## Text block
%%

The patrols went out every night, one from 8 p.m. to midnight and one from midnight to 4 a.m. The patrol groups would record data from the turtles they encountered nesting on the beach, including shell size, number of eggs, tag numbers and injuries on the turtle, but the students’ presence also served another purpose.

Before student groups started visiting the reserve, the poaching rate of turtle eggs on the beach was near 90 percent. Now, thanks to EPI groups, the poaching rate is less than 1 percent, and this trend continues even for a short ways outside of the reserve.

Over the course of the four nights, the group saw nine adult turtles (eight leatherbacks and one green turtle) and 33 hatchlings. They counted almost 300 eggs.

Most of the students agreed that the days they spent at Pacuare were the toughest. The lack of sleep coupled with more rain than most Moabites will see in their lifetime made for quite the culture shock, they said. By the end of their stay at the reserve, however, the group was reluctant to leave their newfound tropical turtle paradise.

The next three days were spent at La Suerte, a privately owned rainforest preserve to the North and West of Pacuare. At La Suerte, the students went on three rainforest hikes, one in an established forest, one in a relatively new-growth forest, and one at night to see all the nocturnal wildlife.

%%

## Your assignment
Summarize the text on the student turtle patrols in two sentences.

## Extracted data
%%

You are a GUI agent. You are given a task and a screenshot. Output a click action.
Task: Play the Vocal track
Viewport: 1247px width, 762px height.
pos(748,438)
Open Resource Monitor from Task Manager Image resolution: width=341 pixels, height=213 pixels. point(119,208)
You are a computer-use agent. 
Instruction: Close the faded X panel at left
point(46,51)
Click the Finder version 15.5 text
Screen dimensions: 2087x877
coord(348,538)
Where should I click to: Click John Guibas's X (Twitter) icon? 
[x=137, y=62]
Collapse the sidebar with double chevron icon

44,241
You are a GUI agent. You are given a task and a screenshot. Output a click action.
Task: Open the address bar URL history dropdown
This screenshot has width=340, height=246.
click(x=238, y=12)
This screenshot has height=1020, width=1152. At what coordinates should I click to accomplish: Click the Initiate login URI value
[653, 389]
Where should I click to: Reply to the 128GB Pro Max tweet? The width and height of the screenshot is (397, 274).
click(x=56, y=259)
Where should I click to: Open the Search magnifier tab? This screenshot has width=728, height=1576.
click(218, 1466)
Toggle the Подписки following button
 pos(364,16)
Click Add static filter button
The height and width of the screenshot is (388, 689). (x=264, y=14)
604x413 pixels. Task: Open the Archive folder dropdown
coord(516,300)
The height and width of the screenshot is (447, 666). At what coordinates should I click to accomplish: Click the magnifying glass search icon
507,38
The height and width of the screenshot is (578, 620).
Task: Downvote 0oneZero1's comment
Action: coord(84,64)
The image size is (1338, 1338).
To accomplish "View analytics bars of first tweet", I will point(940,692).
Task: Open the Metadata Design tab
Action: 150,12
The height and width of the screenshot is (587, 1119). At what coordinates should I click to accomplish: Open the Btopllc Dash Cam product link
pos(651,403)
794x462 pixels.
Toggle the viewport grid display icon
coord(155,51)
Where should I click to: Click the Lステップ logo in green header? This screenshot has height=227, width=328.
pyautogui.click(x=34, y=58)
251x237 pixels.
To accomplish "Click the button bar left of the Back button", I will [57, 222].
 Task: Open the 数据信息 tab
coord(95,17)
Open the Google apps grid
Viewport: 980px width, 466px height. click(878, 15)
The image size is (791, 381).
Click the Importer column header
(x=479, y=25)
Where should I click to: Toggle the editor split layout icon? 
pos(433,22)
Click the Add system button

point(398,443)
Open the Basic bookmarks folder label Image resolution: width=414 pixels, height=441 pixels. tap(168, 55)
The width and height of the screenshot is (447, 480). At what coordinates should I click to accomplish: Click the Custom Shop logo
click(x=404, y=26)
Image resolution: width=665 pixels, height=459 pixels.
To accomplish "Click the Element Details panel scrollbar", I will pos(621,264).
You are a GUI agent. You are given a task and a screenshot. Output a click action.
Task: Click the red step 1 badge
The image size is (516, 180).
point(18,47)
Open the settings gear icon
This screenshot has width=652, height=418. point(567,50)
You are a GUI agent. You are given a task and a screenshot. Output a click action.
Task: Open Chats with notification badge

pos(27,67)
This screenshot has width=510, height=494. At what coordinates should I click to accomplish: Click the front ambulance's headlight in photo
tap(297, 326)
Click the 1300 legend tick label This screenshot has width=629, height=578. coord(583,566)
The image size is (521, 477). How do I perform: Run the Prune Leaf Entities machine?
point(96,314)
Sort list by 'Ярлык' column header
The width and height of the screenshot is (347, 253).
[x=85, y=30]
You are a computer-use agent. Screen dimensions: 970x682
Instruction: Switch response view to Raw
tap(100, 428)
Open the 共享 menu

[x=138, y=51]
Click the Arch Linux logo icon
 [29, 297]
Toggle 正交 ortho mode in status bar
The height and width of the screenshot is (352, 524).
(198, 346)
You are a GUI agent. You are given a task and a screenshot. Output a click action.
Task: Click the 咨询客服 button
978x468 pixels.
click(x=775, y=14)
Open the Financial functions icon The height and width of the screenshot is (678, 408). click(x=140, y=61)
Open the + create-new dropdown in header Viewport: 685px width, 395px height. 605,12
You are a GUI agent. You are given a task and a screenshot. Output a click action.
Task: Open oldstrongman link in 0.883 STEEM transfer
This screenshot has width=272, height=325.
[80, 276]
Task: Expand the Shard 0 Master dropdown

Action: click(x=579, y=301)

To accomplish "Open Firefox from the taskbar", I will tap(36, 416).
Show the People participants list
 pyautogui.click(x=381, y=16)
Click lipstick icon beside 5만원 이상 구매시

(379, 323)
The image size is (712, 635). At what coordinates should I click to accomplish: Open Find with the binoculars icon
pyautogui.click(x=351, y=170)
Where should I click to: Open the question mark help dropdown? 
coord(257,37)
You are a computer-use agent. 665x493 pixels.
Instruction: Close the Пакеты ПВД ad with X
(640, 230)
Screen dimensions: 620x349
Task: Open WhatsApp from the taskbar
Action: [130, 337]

%%

## Task response
Student patrols on the beach at Pacuare recorded data on nesting turtles every night, and their presence helped cut egg poaching there from near 90 percent to less than 1 percent. Over four nights the group saw nine adult turtles and 33 hatchlings and counted almost 300 eggs, then spent three days hiking at La Suerte, a rainforest preserve.